Kingston must plan without experienced Kearney

Cork senior hurling manager Kieran Kingston is looking forward to the start of the 2020 National Hurling League but he will have to plan without long-serving midfielder Daniel Kearney.
The Sarsfields player has opted out for the foreseeable future and will not be available for selection for Cork this season at least.
“Daniel’s not involved,” Kingston said.
“We’d love to have him involved, as would the players, but Daniel, for his own reasons, has decided to take some time out from hurling at inter-county level and we respect that decision and wish him the best.

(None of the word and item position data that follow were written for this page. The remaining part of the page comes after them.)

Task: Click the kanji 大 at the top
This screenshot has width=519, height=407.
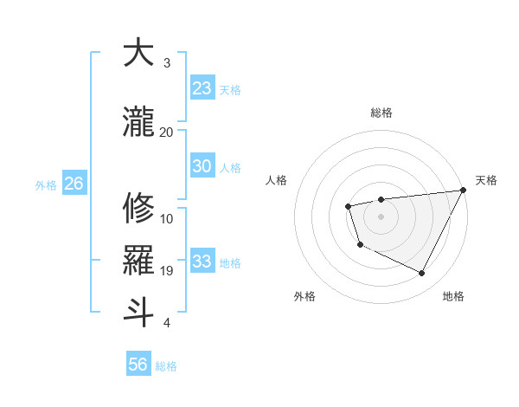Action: point(138,53)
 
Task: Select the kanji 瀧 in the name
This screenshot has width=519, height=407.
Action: point(138,121)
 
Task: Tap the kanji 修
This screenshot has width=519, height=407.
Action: point(138,208)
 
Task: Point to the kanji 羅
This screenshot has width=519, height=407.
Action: point(138,261)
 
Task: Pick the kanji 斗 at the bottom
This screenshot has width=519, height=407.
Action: point(138,313)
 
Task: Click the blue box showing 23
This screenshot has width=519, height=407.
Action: point(202,88)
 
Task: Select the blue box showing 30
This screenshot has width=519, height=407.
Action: point(202,167)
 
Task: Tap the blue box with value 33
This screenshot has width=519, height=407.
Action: point(202,262)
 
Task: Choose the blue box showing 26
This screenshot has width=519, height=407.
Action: point(74,184)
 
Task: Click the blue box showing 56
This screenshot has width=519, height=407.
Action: point(138,365)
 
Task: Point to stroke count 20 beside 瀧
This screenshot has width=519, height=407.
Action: point(166,132)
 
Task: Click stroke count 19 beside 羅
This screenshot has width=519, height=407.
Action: point(166,271)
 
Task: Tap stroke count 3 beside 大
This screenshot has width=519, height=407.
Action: point(167,63)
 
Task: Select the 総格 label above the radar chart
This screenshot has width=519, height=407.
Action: point(381,113)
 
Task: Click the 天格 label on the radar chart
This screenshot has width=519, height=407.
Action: point(486,180)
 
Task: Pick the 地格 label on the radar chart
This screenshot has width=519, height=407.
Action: point(453,296)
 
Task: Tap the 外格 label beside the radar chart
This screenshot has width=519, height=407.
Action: point(304,296)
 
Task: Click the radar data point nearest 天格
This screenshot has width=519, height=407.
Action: point(464,190)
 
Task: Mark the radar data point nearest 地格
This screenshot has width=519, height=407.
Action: point(422,274)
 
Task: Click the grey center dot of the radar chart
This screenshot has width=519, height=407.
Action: point(381,216)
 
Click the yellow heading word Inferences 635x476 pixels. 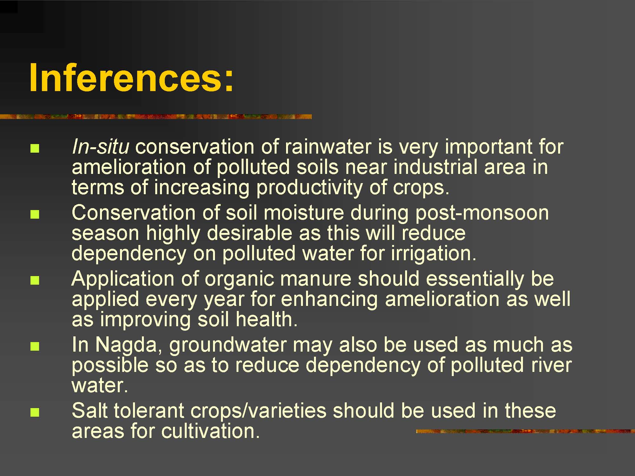pyautogui.click(x=131, y=77)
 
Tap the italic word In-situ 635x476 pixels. pyautogui.click(x=101, y=147)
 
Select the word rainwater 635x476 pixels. pyautogui.click(x=328, y=147)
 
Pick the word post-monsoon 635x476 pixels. pyautogui.click(x=482, y=214)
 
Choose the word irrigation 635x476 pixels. pyautogui.click(x=434, y=254)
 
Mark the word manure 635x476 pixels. pyautogui.click(x=316, y=280)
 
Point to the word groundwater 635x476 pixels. pyautogui.click(x=228, y=346)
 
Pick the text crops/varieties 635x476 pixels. pyautogui.click(x=258, y=411)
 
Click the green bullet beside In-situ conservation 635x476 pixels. pyautogui.click(x=35, y=149)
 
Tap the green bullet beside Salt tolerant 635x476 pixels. pyautogui.click(x=35, y=412)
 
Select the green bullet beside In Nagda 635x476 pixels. pyautogui.click(x=35, y=347)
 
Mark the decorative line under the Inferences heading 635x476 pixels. pyautogui.click(x=156, y=116)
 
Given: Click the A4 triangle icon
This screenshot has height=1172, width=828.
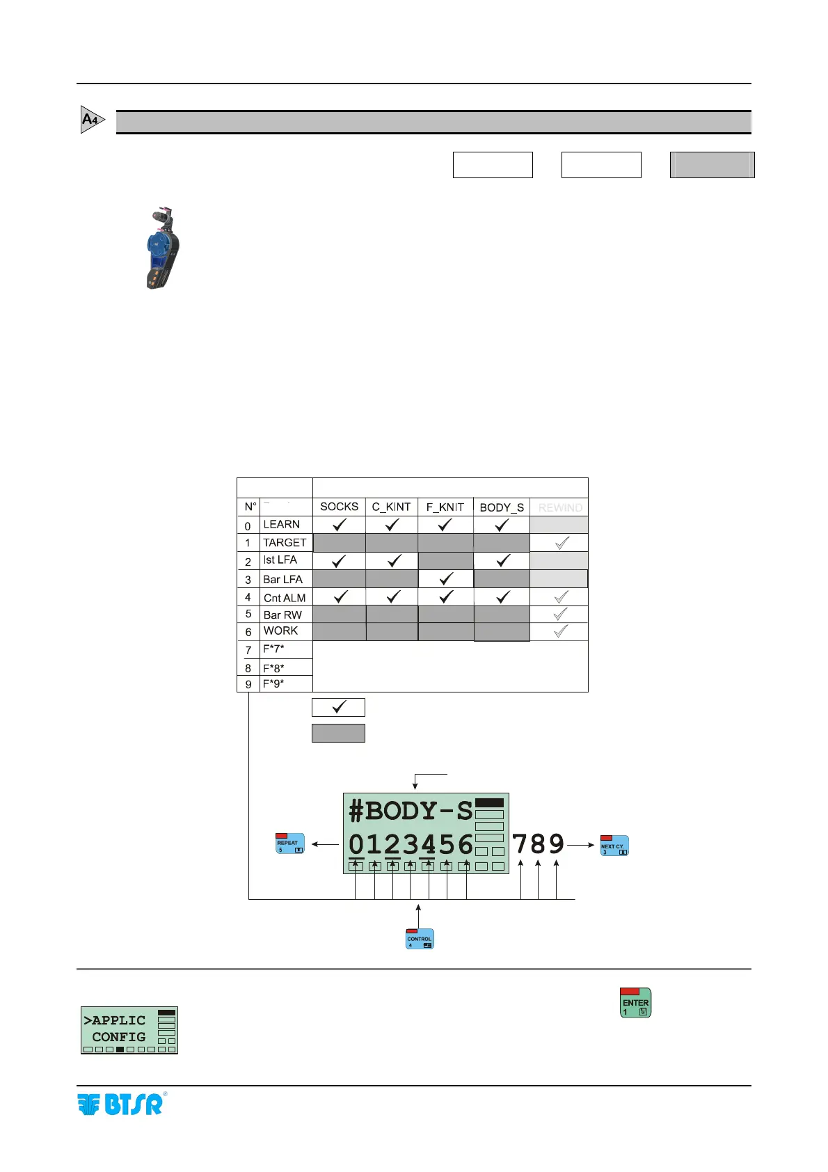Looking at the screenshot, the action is (92, 120).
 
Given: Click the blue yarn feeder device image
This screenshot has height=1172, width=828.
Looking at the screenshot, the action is (163, 248).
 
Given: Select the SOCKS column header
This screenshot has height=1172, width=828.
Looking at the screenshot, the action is (339, 507).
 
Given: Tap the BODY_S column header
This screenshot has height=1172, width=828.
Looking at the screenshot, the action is (502, 507).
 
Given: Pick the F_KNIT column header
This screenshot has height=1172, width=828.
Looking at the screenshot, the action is (445, 507).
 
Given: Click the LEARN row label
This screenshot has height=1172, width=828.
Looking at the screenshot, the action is (281, 525).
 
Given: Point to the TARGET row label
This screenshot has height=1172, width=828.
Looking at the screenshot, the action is (284, 543).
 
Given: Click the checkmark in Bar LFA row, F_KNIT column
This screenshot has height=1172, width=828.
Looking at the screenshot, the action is (446, 579).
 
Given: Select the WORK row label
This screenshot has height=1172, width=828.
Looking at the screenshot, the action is (280, 631).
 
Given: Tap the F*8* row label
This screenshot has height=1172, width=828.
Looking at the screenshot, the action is (273, 668).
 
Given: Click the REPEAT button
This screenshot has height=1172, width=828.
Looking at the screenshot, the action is (290, 844).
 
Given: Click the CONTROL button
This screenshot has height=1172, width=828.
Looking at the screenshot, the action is (420, 939).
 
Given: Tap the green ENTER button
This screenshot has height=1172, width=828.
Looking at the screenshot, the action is (635, 1003).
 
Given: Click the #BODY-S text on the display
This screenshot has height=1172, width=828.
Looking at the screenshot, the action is (411, 811).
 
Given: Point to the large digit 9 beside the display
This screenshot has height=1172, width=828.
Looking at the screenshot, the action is (556, 844).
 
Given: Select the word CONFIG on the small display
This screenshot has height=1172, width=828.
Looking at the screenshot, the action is (119, 1037).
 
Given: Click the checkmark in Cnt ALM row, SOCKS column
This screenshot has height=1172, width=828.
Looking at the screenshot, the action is (340, 597).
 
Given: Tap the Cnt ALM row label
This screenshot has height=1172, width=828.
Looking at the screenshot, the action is (284, 598).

“At this stage, I don’t think we can look at Daniel for 2020. He has been recently made captain of Sars as well and we have to respect his decision. He wanted some time out of inter-county hurling, he’s nine or ten years giving his life to it.
“We’d love to have him but we don’t and we have to move on. It gives an opportunity to someone else.”
Kingston also expanded on the injuries Cork are dealing with ahead of their NHL season opener this weekend against Waterford.
"Colm Spillane has had some game time but is not fully back. Colm hasn't played since the county final in 2018. That was his last game.
“We gave him some time against Waterford, he got some time against Limerick, it was the first time he really got a bit of gametime into him which is great. But it's just a matter of incrementally increasing that as opposed to full exposure too quickly. Back and achilles, he had two injuries so it took a while.
"Alan Cadogan is there or thereabouts, Sunday is probably coming too soon for him.
“Then we have Mark Ellis, Christopher Joyce, more longer term injuries.”
Cork must also deal with a high number of players involved in the Fitzgibbon Cup?
"We've only four or five playing midweek this week because UCC don't have a game and most of our guys that are with the college are with UCC - we've 14 with them.
“They were playing yesterday, we must see that they came through okay. I don't think there's anything major yet.”
Kingston and his management team will be hoping that Declan Dalton and Ger Millerick came through unscathed last Saturday evening, when both played for Fr O’Neill’s in a narrow defeat to Tullaroan in the All-Ireland intermediate club final.
“Declan’s on our panel and Ger is, they’ve both been there since the start, since we got together in November. Unfortunately we haven't seen a lot of democracy because they've been involved with their clubs.
“But yeah, we’ll sit down with Declan this week and see where he's at, and Ger and see if they’re carrying any niggles and reintegrate them both back into the panel.”
Kingston also acknowledged that Cork have been integrating players from last year’s U20 squad and the previous year’s U21 team, both of which reached the All-Ireland finals in their grades, losing to Tipperary on both occasions.
“That’s a challenge obviously with the grade having gone from U21 to U20 you’re dealing with an age group that’s a year younger.
“Some may be ready, some may not be, so there’s an integration process that’s like a mini development squad in between - between your u20 grade and your senior.
“And we have a good few of last year’s U20 team, and the previous year’s U21 team, who are on our panel. We’re just building them up and working with them, giving them the best opportunity to compete at senior level because there's a quite a gap between a 19-year-old and and jumping to senior straightaway.
“We have a good few of those and some come through quicker than others, but you obviously have a core squad and players within that as part of a development squad.”